Kanónes User's Guide Build corpus-specific parsers for ancient Greek

FST symbols

A finite state transducer transforms symbols between a generated, or surface, form and an analysis.

The vocabulary of symbols used in Kanónes is defined in the file symbols.fst located in the root directory of the build. This file in turn uses include statements to draw together symbol definitions from five files in the adjacent symbols directory. Together, these define the complete set of symbols recognized by the FST, so any transducer has access to the full symbol set by including symbols.fst.

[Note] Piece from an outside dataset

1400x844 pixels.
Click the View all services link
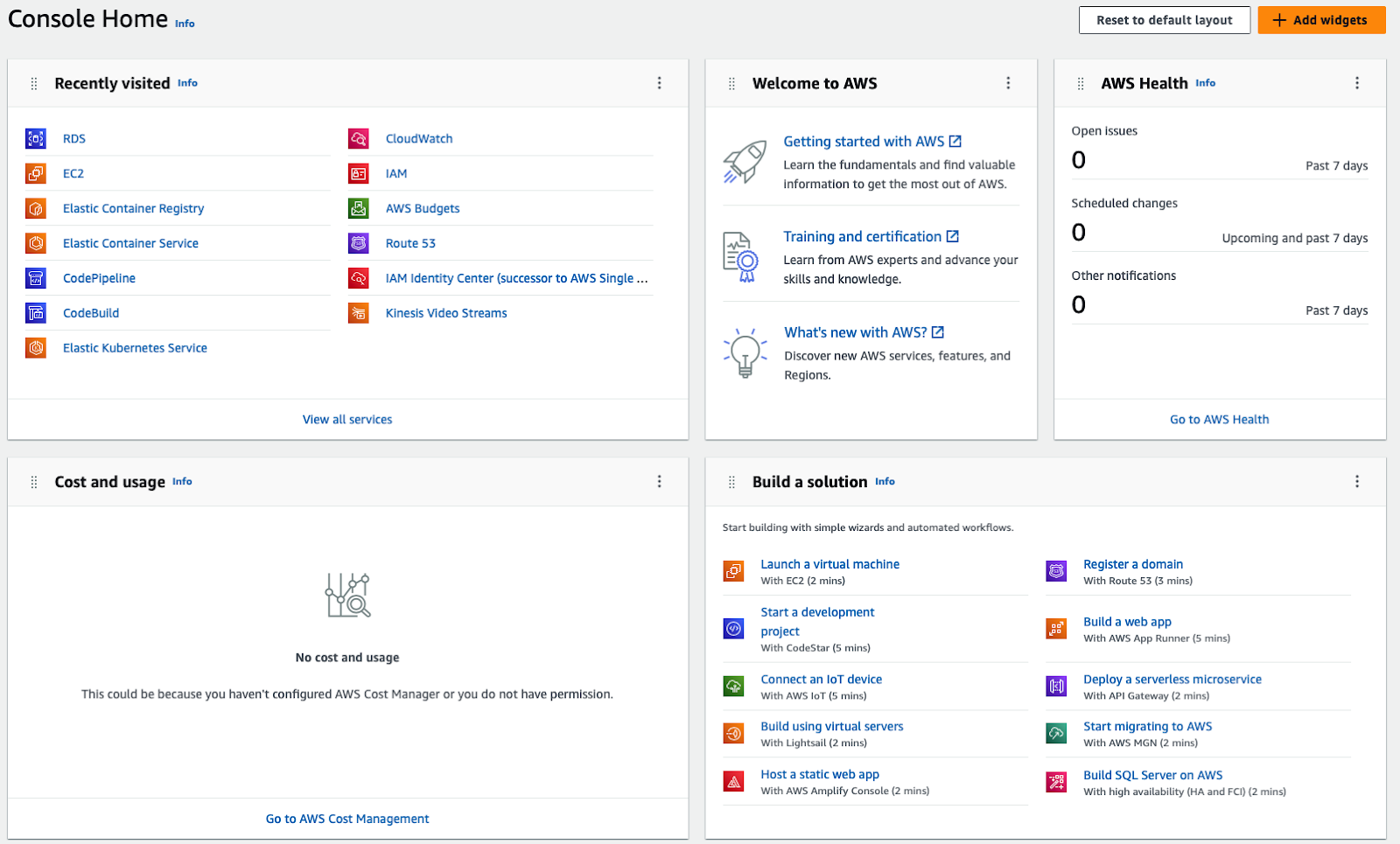point(347,419)
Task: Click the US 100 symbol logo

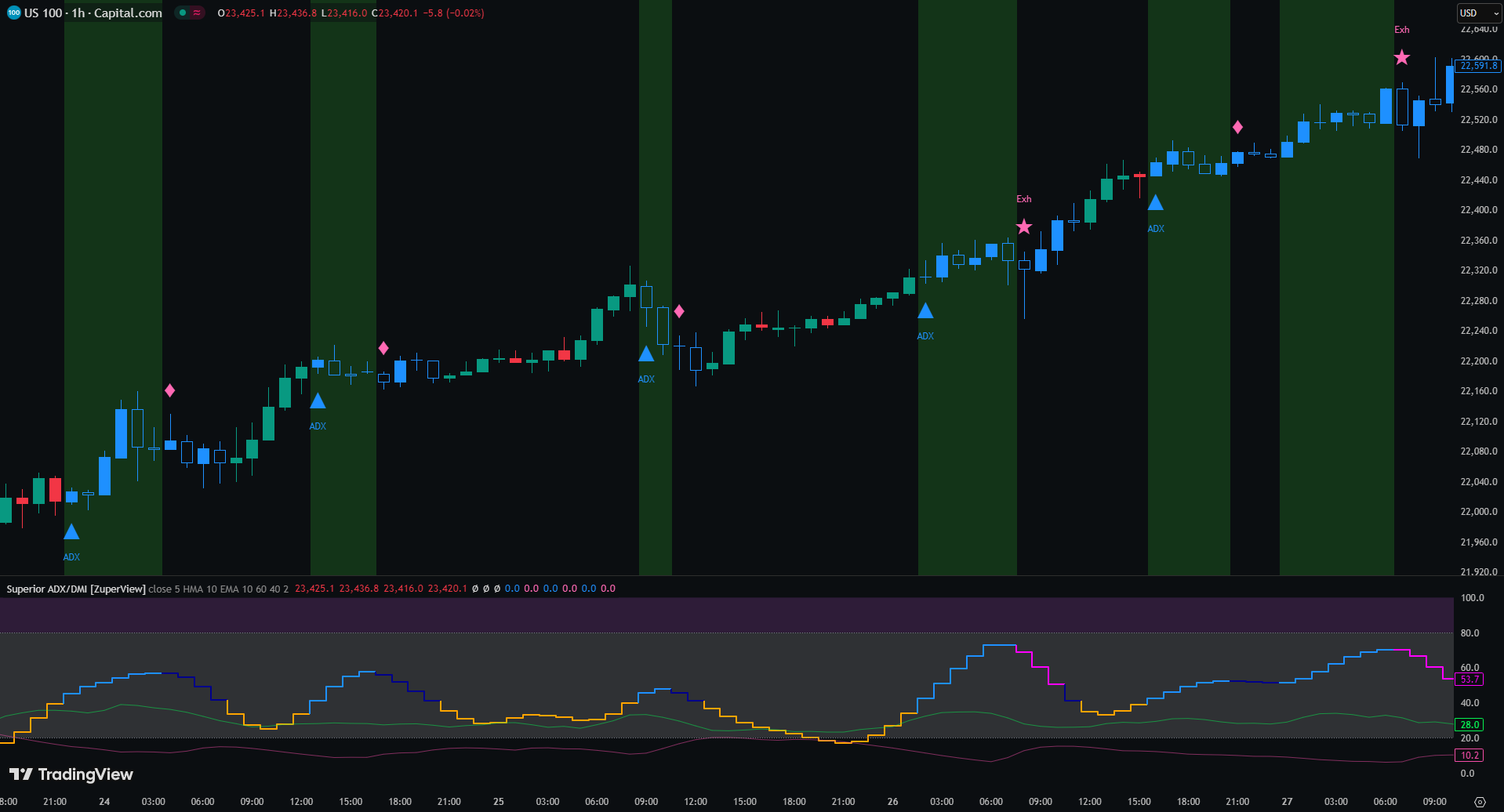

Organization of definitions in the symbols directory

Within the symbols directory, definitions are organized as follows:

  • alphabet.fst: maps categories of letters in a particular Greek writing system (traditional literary Greek, or one of the epichoric alphabets) onto ascii characters, including named symbols for letters that are recognized by some portions of the parsing logic for particular treatment. This file must be included in the project-specific data set, and is automatically added here by the build process.
  • markup.fst: special symbols for separating stem from inflectional component in the morphological database, and marking the beginning and ends of URN values in the data.
  • morphsymbols.fst: defines symbols for analytical values (such as “gender”, “case” and “number” for nouns).
  • phonology.fst: defines all legal symbols in the FST other than the morphological categories defined in stemtypes.fst
  • stemtypes.fst: defines symbols in the FST for morphological categories for stems.